Yes, in general, ports are central lines and are managed in the same way. Again, though, your facility's policy will really dictate this practice.

Patients in the hospital usually have fluids or medications going through their central lines throughout the day. They aren't hep-locked after every blood draw because there will be fluid through the line that will keep it patent and prevent any blood that might be in the cap from clotting and growing bacteria. Depending on what is instilled through the line will help dictate when you change the cap. For example, our lines get new caps when we have infused propofol (which breads bacteria).
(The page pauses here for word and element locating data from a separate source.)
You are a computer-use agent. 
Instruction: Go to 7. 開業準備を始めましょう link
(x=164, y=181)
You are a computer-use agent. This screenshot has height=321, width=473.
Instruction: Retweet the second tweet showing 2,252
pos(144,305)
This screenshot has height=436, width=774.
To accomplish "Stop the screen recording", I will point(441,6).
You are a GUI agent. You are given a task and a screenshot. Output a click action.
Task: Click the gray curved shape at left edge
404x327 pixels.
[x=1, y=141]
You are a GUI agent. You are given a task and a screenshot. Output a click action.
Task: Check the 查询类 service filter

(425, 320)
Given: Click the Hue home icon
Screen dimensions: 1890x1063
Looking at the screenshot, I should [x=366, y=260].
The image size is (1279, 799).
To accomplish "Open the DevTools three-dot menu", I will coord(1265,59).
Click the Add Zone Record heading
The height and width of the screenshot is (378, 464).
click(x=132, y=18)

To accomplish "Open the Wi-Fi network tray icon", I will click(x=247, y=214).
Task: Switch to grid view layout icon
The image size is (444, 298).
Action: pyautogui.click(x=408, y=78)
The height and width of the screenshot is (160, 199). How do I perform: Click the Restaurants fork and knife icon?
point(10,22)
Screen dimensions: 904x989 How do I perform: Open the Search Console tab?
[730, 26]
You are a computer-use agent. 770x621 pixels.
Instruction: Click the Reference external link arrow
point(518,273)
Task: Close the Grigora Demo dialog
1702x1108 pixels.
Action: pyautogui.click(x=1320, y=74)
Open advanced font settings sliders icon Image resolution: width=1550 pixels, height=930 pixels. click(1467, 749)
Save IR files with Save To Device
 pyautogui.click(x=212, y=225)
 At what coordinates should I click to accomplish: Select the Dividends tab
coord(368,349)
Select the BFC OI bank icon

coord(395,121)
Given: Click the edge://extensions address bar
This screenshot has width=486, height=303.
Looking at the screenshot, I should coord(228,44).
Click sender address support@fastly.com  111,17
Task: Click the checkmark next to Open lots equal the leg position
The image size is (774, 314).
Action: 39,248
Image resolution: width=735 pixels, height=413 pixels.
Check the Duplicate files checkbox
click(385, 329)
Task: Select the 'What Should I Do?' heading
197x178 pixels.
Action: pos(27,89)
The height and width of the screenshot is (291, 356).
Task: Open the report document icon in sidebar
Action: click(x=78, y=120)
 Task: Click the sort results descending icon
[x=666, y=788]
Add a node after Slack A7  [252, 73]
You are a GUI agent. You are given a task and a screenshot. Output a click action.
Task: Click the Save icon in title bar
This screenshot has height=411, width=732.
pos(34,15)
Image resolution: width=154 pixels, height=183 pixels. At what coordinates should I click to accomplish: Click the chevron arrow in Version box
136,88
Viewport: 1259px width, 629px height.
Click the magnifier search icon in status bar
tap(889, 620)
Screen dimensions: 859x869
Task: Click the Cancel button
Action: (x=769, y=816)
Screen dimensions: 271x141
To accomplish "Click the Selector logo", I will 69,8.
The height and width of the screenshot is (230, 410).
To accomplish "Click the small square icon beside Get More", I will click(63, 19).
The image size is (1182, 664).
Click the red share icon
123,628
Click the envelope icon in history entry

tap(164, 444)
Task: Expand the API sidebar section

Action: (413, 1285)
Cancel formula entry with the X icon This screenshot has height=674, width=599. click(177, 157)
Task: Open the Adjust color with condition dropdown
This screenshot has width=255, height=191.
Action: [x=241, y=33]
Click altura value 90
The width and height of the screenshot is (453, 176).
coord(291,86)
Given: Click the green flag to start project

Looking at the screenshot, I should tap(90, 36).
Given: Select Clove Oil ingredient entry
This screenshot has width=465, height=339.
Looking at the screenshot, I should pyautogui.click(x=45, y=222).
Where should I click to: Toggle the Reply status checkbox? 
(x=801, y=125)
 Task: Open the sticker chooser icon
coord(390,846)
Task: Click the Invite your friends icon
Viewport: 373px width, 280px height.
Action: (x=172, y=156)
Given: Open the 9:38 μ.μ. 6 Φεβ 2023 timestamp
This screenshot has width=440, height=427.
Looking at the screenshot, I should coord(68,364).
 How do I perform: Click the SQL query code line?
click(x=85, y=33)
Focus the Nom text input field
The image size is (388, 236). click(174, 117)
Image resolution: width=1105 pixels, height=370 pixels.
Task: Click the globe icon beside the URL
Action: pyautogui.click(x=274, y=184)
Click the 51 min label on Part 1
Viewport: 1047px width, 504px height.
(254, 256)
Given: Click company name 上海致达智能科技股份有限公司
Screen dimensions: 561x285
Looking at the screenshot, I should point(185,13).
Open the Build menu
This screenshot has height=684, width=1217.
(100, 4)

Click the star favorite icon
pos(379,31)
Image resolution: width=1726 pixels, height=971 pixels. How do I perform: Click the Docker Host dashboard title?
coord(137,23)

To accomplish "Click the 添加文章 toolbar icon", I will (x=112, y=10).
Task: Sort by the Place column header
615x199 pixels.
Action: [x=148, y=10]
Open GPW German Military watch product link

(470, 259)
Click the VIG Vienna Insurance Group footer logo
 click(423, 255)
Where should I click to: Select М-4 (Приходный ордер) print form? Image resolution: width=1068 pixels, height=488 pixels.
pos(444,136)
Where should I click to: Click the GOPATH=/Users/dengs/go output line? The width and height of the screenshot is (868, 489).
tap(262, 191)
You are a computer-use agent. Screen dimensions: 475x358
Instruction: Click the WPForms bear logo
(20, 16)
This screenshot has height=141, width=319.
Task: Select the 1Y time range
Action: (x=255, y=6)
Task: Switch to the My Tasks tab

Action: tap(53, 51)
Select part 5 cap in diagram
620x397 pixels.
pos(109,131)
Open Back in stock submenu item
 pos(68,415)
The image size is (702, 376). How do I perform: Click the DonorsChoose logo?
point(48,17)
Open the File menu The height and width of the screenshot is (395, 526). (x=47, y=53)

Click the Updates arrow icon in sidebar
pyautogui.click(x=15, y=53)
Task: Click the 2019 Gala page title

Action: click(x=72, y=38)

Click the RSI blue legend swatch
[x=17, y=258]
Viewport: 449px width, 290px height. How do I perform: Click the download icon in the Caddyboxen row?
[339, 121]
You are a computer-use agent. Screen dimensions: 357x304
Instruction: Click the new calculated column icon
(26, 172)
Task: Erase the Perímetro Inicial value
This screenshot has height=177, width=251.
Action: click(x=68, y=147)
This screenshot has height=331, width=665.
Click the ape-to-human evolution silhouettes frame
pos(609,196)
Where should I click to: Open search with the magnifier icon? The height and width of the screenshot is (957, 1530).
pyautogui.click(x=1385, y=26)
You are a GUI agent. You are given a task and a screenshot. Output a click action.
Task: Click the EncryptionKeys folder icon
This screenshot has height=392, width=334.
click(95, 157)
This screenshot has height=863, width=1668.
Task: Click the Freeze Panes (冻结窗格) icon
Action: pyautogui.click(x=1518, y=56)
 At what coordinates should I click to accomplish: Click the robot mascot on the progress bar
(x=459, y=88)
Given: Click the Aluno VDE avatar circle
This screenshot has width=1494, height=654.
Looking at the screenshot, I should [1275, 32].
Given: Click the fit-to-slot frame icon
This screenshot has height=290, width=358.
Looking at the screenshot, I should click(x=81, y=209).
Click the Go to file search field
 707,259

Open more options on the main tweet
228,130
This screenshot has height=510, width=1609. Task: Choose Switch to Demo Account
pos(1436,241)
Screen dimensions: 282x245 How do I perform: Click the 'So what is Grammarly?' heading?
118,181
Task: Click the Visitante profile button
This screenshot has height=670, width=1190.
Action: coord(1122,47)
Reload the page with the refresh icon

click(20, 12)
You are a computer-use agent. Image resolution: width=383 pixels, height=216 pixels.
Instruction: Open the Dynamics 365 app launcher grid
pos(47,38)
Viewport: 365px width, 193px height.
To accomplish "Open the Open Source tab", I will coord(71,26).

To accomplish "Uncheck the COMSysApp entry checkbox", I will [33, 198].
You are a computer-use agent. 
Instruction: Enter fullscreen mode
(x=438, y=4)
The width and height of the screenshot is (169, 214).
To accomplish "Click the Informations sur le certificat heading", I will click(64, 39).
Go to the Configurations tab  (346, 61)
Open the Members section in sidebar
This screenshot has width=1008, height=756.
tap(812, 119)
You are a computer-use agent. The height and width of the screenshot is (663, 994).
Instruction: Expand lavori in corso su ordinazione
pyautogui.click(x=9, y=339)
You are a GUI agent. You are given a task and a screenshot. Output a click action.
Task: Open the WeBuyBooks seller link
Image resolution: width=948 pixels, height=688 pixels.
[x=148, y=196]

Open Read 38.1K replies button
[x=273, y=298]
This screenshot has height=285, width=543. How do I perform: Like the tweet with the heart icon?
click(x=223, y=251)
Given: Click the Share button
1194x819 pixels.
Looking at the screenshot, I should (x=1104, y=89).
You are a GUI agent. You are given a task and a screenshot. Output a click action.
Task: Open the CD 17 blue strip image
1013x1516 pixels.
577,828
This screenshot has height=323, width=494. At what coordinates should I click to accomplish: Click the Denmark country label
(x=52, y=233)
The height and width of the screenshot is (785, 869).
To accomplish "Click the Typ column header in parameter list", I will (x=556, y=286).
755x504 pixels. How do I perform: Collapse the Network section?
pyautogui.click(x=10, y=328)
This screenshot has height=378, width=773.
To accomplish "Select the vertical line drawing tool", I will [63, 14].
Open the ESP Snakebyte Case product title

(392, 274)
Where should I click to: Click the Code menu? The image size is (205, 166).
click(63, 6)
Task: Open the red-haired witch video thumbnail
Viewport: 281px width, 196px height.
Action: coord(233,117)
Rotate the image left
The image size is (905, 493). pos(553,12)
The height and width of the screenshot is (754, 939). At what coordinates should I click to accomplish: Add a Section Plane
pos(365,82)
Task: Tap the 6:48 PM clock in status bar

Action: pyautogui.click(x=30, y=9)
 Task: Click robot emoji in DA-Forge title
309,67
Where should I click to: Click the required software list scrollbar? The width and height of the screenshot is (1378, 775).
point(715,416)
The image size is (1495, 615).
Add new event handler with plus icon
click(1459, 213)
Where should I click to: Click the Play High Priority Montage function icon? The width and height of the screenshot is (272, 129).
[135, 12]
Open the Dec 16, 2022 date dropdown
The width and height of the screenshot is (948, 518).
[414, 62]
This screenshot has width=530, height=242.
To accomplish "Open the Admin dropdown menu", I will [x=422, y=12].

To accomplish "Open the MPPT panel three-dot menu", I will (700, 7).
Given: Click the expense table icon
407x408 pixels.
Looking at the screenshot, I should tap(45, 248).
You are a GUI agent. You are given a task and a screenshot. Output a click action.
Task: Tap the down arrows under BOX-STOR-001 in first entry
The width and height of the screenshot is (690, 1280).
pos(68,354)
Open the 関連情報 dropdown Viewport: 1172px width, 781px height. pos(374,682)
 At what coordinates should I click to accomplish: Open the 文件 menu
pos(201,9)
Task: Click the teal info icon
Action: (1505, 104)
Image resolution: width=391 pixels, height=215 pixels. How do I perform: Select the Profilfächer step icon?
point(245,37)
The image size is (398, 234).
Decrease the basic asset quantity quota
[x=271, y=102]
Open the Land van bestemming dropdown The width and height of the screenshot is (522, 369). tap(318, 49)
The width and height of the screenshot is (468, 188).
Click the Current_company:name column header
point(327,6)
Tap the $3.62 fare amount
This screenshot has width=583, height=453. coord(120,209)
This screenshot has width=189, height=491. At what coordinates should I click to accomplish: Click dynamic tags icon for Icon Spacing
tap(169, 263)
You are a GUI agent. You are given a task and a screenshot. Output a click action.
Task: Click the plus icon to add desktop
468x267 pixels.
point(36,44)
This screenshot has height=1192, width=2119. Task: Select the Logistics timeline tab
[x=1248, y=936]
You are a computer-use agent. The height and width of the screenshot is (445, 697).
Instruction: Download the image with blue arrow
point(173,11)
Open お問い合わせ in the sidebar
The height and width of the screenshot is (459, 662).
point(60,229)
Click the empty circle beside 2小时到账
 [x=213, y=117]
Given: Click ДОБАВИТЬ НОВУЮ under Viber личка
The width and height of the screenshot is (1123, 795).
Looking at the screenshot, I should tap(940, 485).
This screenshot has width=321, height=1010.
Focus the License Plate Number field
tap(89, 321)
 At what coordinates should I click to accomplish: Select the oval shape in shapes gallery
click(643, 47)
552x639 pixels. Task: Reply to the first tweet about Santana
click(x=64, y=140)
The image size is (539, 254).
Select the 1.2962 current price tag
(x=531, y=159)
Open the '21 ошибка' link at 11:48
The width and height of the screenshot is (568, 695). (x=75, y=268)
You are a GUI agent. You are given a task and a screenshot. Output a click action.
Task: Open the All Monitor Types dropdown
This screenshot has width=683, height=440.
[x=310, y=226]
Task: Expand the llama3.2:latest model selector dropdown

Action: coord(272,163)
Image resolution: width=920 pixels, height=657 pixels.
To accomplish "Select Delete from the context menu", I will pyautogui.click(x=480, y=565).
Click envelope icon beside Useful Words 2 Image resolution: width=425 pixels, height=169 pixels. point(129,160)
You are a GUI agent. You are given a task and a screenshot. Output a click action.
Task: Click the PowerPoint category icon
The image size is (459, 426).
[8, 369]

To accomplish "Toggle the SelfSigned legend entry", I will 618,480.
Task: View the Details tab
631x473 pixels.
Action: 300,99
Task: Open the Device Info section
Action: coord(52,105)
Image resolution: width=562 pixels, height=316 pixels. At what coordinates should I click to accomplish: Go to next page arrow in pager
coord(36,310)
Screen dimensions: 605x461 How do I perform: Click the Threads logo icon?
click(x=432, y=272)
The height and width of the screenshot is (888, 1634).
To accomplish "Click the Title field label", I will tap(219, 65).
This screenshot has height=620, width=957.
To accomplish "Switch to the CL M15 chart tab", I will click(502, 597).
I'm guessing that your patient is getting daily cap-changes because he is going 24 hours between accesses.

Finally, our policy is to use clean gloves when a line is being accessed, but when the line is being opened (changing the cap) sterile gloves and mask are required.

The only way for you to answer the question with certainty regarding how you should and should not be caring for the central line is to find your facility's policies.

I'm sorry, but the more I read your questions, the more concerned I am about nurses at your facility doing anything with central lines! I don't mean to sound itchy with a "b", but I'm concerned about patient safety in a facility that has nurses expected to perform procedures that they have little to no training in, with no policies and procedures in place.

I came back to this thread because I really don't want to sound discouraging to the OP. It's good that you're asking questions and want to do the right thing.

Institutional policies are usually based on practice standards, such as those by the INS (Infusion Nurses Society). The INS publishes their standards of practice. The INS standards of practice publication is available for purchase on the INS website.